Çalışma talimatları:
1. Ali'yi anlatan metne göre lütfen şu soruları cevaplayın:
(a) Ali'nin geçimi nasıl?
(b) Ali ne için çalışıyor?
(c) Ali istemine hangi görüntüyü veriyor?
2. Listeyi süzün ve "upper" dizesini içeren her satırı kopyalayın. Büyük-küçük harf ayrımı dikkate alınır.

Metinden bölüm:

────

3
Yorum
0
Beğeni
0,0
Puan
767
Okunma

Ali, orta halli geçimi olan bir ademoğlu. Hayatı bir sınav içinde ve eğitilerek sürüp gidiyor. Ama çoğu ademoğlu gibi O da ne sınav içinde olduğunun ne de eğitildiğinin farkında değil. Mümkün olduğu kadar, başkalarına muhtaç olmamak için çalışıyor. Bu iyi niyetli bir istekten mi yoksa gizli müstağnilik duygusundan mı kaynaklanıyor şimdilik onu adlandıramıyor. Ama başkalarına muhtaç olmadan yaşama iyi niyeti, ileri bir tarihe ertelenerek, çevresinden muhtaçlığının dışında istemlerde bulunuyor. Ama bunu yaparken de istemine ‘gerekli bir ihtiyaç’ görüntüsü veriyor. Çünkü çevresine sorumluluk vermek ve oradan bir kazanç elde etmek istiyor. Akrabalık, arkadaşlık, kardeşlik, komşuluk, insanlık vurgularını da sık sık kullanıyor.

────

Metin ve öğe bulmaya yönelik girdiler
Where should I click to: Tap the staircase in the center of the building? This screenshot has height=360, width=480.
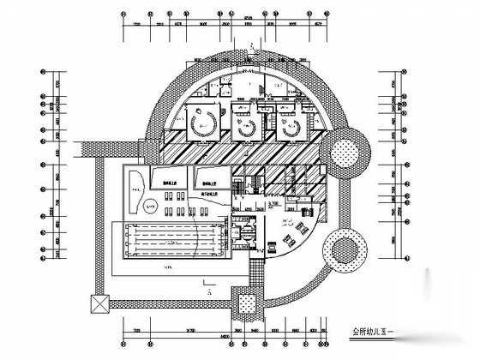tap(254, 183)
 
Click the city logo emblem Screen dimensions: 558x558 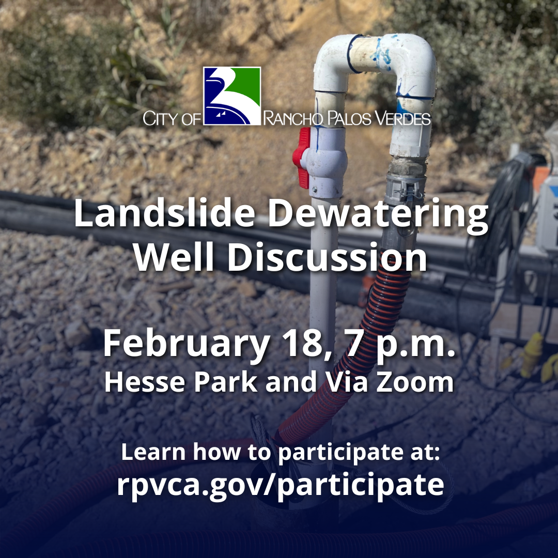(x=231, y=96)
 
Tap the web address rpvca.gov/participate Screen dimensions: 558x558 (x=280, y=484)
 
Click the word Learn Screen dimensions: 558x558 (x=153, y=453)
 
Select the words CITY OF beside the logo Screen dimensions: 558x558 (x=172, y=119)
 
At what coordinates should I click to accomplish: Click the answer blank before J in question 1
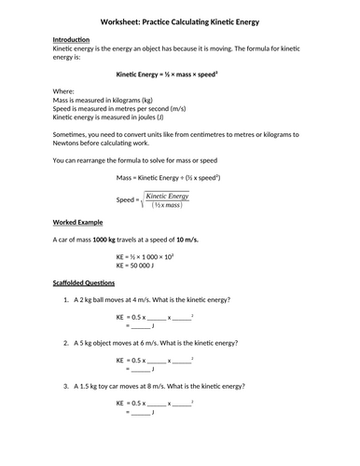tap(140, 326)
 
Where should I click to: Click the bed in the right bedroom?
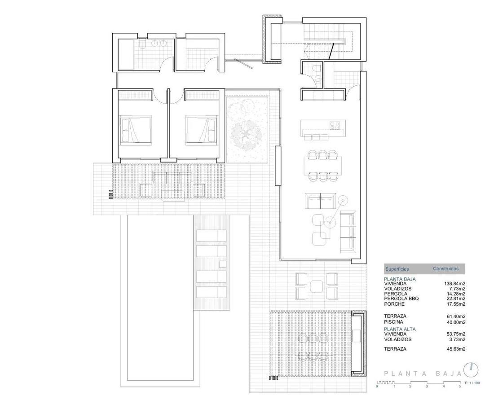(x=201, y=129)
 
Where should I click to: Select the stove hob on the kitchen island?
(x=335, y=125)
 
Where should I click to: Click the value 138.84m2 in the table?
(x=454, y=284)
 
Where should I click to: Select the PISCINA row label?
(x=393, y=322)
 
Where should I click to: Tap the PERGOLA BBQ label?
(x=401, y=299)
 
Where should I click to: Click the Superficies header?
(x=397, y=269)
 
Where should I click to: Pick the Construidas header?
(x=445, y=269)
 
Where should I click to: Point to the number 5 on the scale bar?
(x=460, y=386)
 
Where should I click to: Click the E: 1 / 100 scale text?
(x=472, y=383)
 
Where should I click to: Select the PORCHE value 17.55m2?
(x=456, y=304)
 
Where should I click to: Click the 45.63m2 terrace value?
(x=456, y=349)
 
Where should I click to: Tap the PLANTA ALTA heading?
(x=400, y=329)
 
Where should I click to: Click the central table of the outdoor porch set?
(x=317, y=286)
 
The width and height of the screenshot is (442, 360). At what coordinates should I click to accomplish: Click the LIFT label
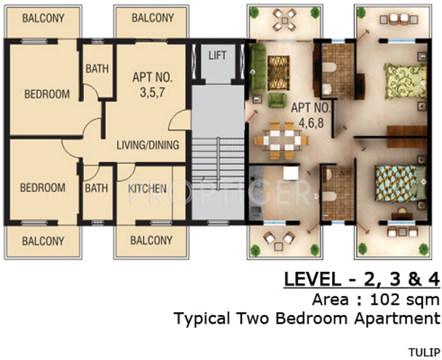click(x=217, y=55)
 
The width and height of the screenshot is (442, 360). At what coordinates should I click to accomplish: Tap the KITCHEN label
click(x=147, y=189)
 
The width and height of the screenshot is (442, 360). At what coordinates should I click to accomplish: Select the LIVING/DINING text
click(x=148, y=145)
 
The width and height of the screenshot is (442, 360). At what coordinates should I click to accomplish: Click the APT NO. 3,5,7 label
click(x=152, y=85)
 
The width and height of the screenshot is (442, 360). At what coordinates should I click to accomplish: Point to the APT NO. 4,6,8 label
click(x=311, y=115)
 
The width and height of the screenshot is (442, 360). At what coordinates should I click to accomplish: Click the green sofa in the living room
click(x=258, y=69)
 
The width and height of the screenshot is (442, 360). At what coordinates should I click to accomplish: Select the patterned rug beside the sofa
click(x=279, y=73)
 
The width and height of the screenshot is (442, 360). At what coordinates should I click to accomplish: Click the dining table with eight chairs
click(x=282, y=141)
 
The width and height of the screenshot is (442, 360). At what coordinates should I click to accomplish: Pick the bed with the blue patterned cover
click(x=400, y=184)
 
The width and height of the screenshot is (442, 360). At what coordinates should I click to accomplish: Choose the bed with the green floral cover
click(x=405, y=81)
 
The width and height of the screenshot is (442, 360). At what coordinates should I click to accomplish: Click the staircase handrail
click(x=218, y=163)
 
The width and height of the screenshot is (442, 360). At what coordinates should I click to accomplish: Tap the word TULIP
click(x=424, y=352)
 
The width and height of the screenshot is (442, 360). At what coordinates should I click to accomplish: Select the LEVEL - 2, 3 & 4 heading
click(x=362, y=279)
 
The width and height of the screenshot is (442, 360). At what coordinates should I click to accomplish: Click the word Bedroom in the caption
click(x=312, y=318)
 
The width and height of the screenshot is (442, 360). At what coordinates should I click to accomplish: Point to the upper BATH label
click(x=97, y=68)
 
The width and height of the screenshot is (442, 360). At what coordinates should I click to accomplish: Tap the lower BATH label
click(x=96, y=188)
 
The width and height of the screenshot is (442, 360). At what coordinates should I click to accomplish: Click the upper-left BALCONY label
click(x=43, y=18)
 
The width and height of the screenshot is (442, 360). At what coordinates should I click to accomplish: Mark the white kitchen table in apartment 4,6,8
click(x=290, y=173)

────

Cevaplar aşağıda:
1.
(a) Orta halli.
(b) Başkalarına muhtaç olmamak için.
(c) 'Gerekli bir ihtiyaç' görüntüsü.

2.
The width and height of the screenshot is (442, 360). At what coordinates should I click to accomplish: Point to the upper BATH label
The width and height of the screenshot is (442, 360). At what coordinates should I click to accomplish: Click the upper-left BALCONY label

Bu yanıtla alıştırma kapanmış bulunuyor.